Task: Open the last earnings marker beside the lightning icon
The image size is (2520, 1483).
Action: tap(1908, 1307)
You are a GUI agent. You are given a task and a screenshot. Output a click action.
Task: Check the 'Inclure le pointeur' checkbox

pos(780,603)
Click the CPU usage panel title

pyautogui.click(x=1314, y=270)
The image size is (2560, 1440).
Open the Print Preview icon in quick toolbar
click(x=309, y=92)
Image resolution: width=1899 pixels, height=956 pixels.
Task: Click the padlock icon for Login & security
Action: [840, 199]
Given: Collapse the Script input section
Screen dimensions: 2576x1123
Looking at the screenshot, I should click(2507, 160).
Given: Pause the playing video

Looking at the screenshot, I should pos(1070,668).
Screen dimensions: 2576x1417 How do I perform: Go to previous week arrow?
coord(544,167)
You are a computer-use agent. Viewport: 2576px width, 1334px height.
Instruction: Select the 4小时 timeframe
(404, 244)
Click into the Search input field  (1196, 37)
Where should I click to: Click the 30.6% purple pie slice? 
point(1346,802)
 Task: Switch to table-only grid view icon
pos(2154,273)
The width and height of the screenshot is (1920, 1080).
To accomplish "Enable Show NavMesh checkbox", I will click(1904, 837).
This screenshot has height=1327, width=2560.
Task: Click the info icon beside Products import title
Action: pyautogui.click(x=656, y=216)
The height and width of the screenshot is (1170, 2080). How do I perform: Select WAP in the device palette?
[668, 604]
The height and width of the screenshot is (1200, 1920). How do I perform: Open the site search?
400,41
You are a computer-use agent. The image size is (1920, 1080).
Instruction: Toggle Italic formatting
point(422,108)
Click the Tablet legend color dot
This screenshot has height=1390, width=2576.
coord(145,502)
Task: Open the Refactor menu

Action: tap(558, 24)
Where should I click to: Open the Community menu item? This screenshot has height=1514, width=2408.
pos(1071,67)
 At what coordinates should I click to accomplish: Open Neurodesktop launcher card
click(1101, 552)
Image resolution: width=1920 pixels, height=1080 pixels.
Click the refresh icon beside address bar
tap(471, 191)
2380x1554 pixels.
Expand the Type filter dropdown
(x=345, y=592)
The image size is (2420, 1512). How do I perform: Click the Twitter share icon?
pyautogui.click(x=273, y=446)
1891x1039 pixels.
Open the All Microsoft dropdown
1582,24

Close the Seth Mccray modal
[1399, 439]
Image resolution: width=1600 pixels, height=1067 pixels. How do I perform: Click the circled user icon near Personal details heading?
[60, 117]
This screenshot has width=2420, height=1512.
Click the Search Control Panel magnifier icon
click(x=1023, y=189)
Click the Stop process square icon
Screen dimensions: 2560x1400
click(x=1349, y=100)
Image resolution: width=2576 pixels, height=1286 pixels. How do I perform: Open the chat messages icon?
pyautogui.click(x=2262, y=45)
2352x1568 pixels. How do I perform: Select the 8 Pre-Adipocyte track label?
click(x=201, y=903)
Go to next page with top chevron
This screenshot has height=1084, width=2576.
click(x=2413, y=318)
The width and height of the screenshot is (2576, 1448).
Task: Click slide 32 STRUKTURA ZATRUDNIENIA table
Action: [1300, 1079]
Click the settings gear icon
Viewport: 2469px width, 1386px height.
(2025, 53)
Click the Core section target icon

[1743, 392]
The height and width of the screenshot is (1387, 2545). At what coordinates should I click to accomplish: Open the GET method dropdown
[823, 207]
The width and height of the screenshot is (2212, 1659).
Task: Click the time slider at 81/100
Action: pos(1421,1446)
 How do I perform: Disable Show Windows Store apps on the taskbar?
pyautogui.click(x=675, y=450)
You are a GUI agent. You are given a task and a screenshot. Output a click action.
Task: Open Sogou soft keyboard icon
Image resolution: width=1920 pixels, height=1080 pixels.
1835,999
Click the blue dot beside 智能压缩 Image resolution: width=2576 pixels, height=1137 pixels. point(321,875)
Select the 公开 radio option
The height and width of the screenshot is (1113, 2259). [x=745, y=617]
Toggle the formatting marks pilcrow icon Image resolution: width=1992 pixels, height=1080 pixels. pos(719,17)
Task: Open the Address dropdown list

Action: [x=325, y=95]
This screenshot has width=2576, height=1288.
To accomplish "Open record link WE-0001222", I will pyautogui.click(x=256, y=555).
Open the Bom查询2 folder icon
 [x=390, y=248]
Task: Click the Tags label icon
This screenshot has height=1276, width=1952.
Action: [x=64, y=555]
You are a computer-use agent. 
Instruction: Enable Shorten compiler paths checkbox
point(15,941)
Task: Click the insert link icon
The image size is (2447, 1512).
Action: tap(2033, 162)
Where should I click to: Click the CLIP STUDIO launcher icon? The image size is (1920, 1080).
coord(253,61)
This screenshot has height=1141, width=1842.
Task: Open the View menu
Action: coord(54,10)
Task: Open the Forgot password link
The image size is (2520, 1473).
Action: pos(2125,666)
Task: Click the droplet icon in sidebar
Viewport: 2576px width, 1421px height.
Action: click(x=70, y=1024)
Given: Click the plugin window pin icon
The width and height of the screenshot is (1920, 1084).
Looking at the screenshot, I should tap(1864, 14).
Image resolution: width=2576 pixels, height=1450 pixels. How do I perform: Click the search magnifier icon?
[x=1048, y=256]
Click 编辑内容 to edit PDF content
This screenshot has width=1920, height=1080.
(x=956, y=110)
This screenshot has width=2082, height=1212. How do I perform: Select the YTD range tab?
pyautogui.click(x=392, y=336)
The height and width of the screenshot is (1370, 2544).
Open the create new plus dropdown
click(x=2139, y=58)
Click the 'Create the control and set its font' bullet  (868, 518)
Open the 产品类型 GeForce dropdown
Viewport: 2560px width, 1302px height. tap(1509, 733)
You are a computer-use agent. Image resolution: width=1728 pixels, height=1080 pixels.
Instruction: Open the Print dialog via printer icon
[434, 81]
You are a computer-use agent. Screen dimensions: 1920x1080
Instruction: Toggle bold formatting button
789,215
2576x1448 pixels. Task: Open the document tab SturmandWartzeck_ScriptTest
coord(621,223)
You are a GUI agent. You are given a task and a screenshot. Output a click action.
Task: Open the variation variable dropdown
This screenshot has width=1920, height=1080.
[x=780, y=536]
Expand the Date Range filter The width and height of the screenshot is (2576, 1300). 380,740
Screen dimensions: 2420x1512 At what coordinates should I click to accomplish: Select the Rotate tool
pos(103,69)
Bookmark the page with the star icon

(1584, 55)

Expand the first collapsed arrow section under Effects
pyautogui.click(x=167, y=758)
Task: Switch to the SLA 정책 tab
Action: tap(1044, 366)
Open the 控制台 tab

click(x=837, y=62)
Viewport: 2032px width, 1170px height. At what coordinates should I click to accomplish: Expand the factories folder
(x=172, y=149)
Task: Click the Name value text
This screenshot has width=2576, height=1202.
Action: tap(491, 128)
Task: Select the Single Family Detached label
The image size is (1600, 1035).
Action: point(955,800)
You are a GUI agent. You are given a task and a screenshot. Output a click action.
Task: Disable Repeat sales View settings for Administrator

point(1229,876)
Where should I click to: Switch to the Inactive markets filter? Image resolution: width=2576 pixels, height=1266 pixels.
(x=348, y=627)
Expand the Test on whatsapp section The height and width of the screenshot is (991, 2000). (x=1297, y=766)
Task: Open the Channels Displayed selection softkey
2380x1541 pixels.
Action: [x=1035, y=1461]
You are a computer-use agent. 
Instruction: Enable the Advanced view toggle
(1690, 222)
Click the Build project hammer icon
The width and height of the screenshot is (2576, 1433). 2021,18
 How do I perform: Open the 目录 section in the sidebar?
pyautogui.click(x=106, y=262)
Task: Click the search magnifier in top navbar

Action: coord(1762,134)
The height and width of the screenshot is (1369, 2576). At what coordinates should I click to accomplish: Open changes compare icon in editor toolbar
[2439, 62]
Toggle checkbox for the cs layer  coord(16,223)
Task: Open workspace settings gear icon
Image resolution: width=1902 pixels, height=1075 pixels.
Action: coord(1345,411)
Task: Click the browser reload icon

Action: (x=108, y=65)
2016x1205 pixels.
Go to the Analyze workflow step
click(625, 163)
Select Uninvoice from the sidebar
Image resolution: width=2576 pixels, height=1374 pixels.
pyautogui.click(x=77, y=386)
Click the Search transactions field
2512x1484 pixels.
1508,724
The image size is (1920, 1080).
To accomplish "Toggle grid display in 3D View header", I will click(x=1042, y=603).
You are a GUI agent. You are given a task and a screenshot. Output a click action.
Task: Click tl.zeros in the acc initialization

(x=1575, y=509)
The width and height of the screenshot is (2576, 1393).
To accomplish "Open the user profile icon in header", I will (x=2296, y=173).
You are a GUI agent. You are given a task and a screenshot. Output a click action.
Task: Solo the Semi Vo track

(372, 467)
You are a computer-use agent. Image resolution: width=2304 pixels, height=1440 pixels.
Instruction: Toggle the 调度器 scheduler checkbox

• • •

* _WHAT THE EXERCISE ASKS_
For the word "link", find all matching lines in the entries above and copy them out.

* _RESPONSE TO THIS EXERCISE_
To accomplish "Open record link WE-0001222", I will pyautogui.click(x=256, y=555).
Task: Click the insert link icon
Task: Open the Forgot password link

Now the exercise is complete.